The second failure is, I do think people in the West, more so in Europe probably than in the United States, kind of believed that the use of force was no longer particularly legitimate, and certainly not in places like Europe. That great powers didn’t do things like this. Yes, the United States might go beat up on some countries in the developing world, but great powers didn’t fight in Europe anymore, that this was off the table.
There was a striking recent interview where Fiona Hill, a former top Russia U.S. national security official, said that in 2008 senior U.S. intelligence analysts assessed that the promise of future NATO accession to Georgia and Ukraine might cause Russia to launch a preemptive war to prevent this scenario — but that the U.S. government never really planned for this possibility. Then, three months after the Bucharest Declaration, setting the stage for NATO’s further expansion, Russia invaded Georgia. And as soon as Ukraine began a big westward tilt in 2014, Russia annexed Crimea and launched a war in the Donbas.
Was the Bucharest Declaration a mistake? Should Georgia and Ukraine have ever been promised potential NATO membership? And what do you think about the limits of NATO membership generally — where should enlargement have ended?
I think the Bucharest Declaration was a colossal mistake. The original mistake of course was the [George W.] Bush administration’s decision to propose them as candidates for NATO membership. That it would be this process, that it wouldn’t happen right away. Everybody else in Europe, everybody else in NATO, said this is a crazy idea. They kind of cobbled together a compromise based on what the Bush administration wanted and what the rest of NATO wanted, and that was the Bucharest Declaration, which says they will be members, but not now: someday.
And this was the worst possible outcome. You’ve waved a red flag at the Russian bear but you’ve also said they’re not in yet. Worst of all possible worlds. So that was a huge mistake, and was one of the critical steps that got us where we are today.
The question of how far NATO enlargement could have gone: NATO could have gotten away with the first step, which was Poland, Hungary and the Czech Republic in 1999. And if it had stopped there, Russia was pretty weak when that happened, and they could have reconciled, well, these are not countries on Russia’s border, and so on. I think once you started expanding into the Baltic states in 2004, and once you started talking about countries like Georgia and Ukraine, which were integral parts of the Soviet Union, even in ways the Baltic states weren’t, then you’re now taking it a step substantially further, and that was certainly the way it was perceived in Russia.

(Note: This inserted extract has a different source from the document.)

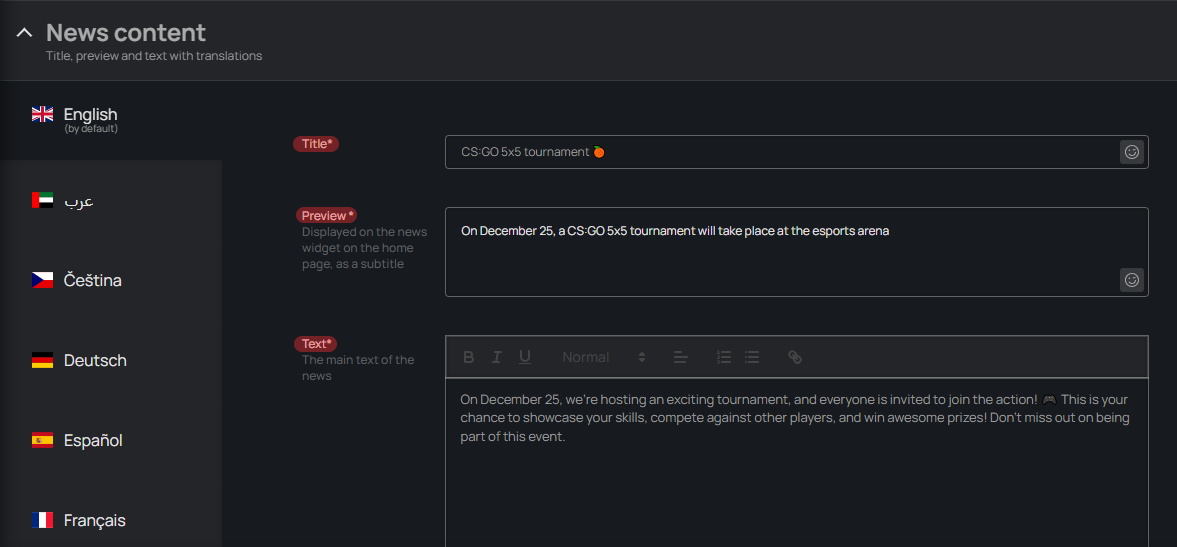
Task: Select the Deutsch language tab
Action: point(94,360)
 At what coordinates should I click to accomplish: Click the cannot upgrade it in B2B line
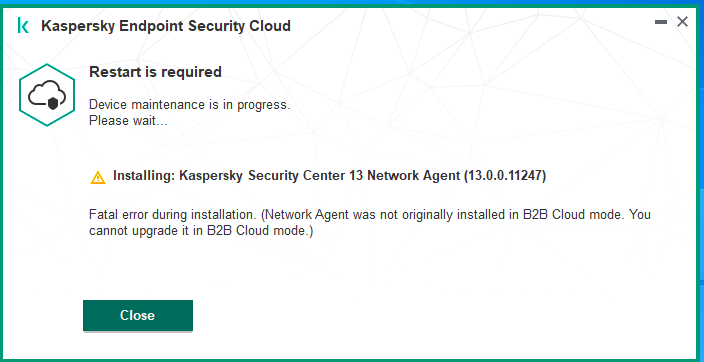pyautogui.click(x=201, y=231)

By the way, this is all happening in a broader context in which the United States has abrogated the Anti-Ballistic Missile Treaty, a major arms control agreement with Russia; we’ve gone into Iraq; we’ve helped overthrow [Moammar] Gadhafi in Libya after the Russians had abstained on the U.N. resolution thinking it was more or less a humanitarian mission.
So if you’re a Russian, and you’re sort of saying, “What’s going on here, it’s that the United States thinks it can do whatever it wants, anywhere it wants, and that includes placing us in positions where we feel directly threatened, and where, oh by the way, they occasionally talk about trying to promote democracy in Eastern and Central Europe and maybe in Russia itself.”
Again, from a Russian nationalist point of view, it’s very easy to see this as all of a piece, and that’s very much the way Putin has come to see it.
Some of the stuff that he believes, if we take his words at face value — about conspiracies, fascist forces, all that stuff — is nonsense. Whether he believes it genuinely or is using it as propaganda, I don’t know. So some parts of the Russian worldview are overly paranoid. But not everything.